> Try it: Exact reproduction required: the lines below from the line with "Where should I" to the line with "Click the add material plus icon", both ends included, and no others.

> Provided data:
=======
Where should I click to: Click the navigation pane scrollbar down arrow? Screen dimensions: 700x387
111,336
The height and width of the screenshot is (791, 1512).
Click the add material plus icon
=======
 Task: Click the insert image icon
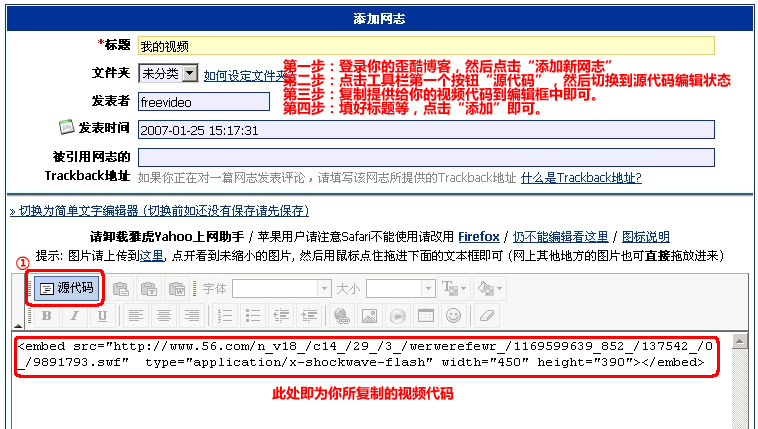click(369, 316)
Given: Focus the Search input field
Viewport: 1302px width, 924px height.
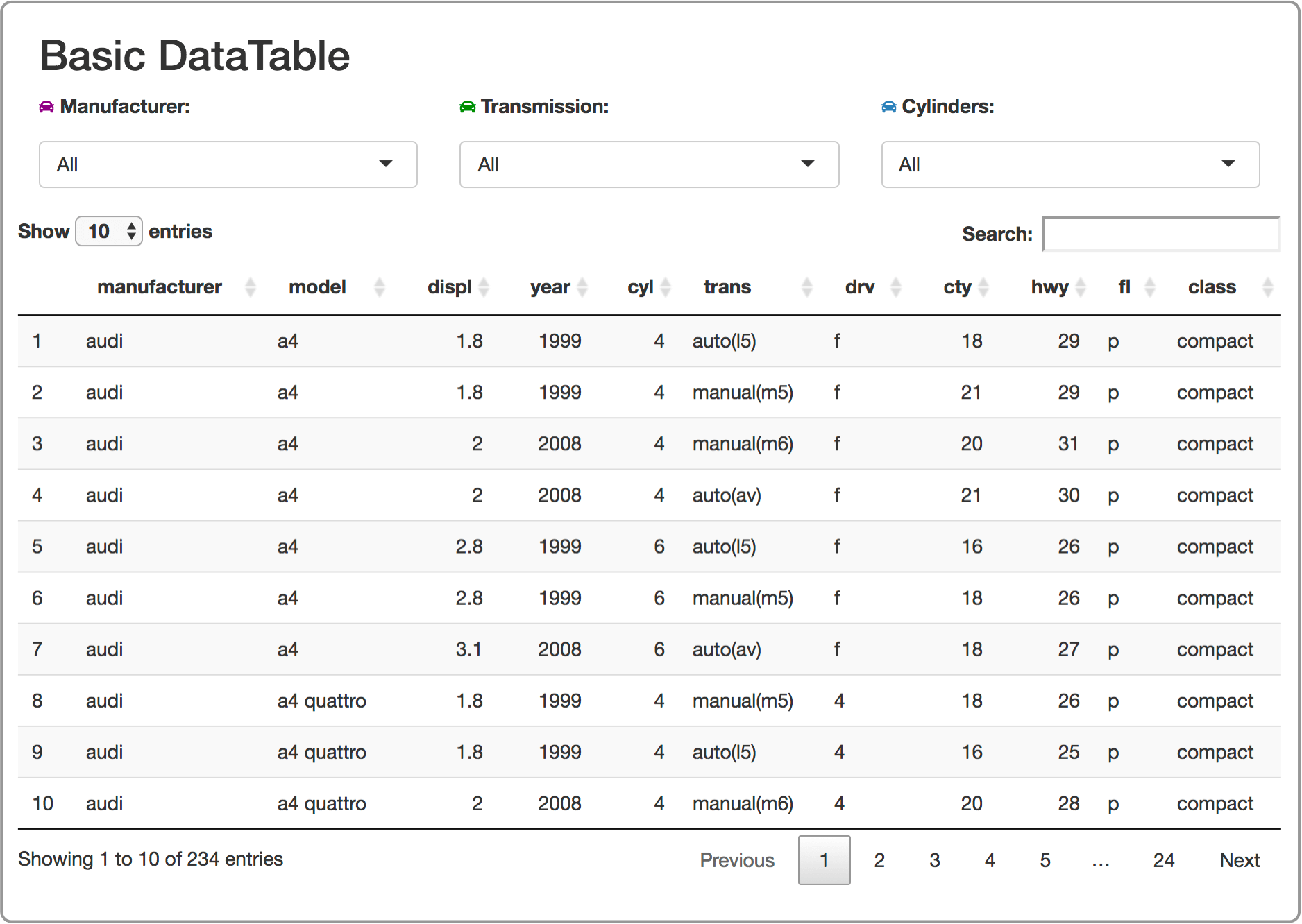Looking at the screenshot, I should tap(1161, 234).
=======
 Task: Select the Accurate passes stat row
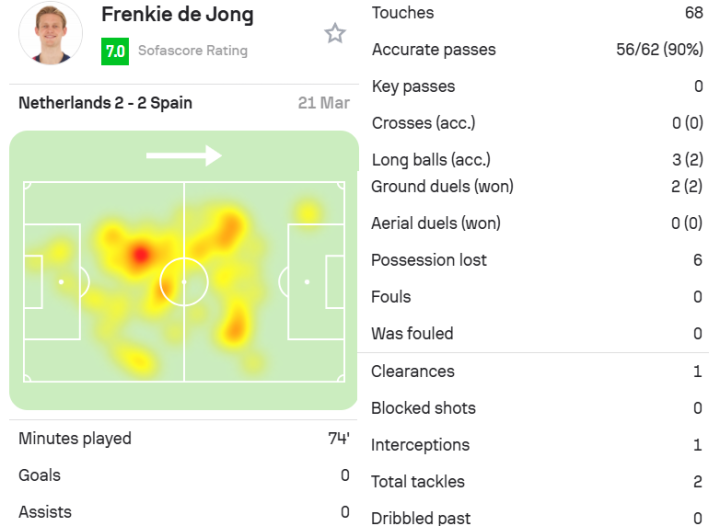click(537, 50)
=======
> Exercise solution:
Where should I click to: Click the navigation pane scrollbar down arrow? Screen dimensions: 700x387
111,336
The height and width of the screenshot is (791, 1512).
Click the add material plus icon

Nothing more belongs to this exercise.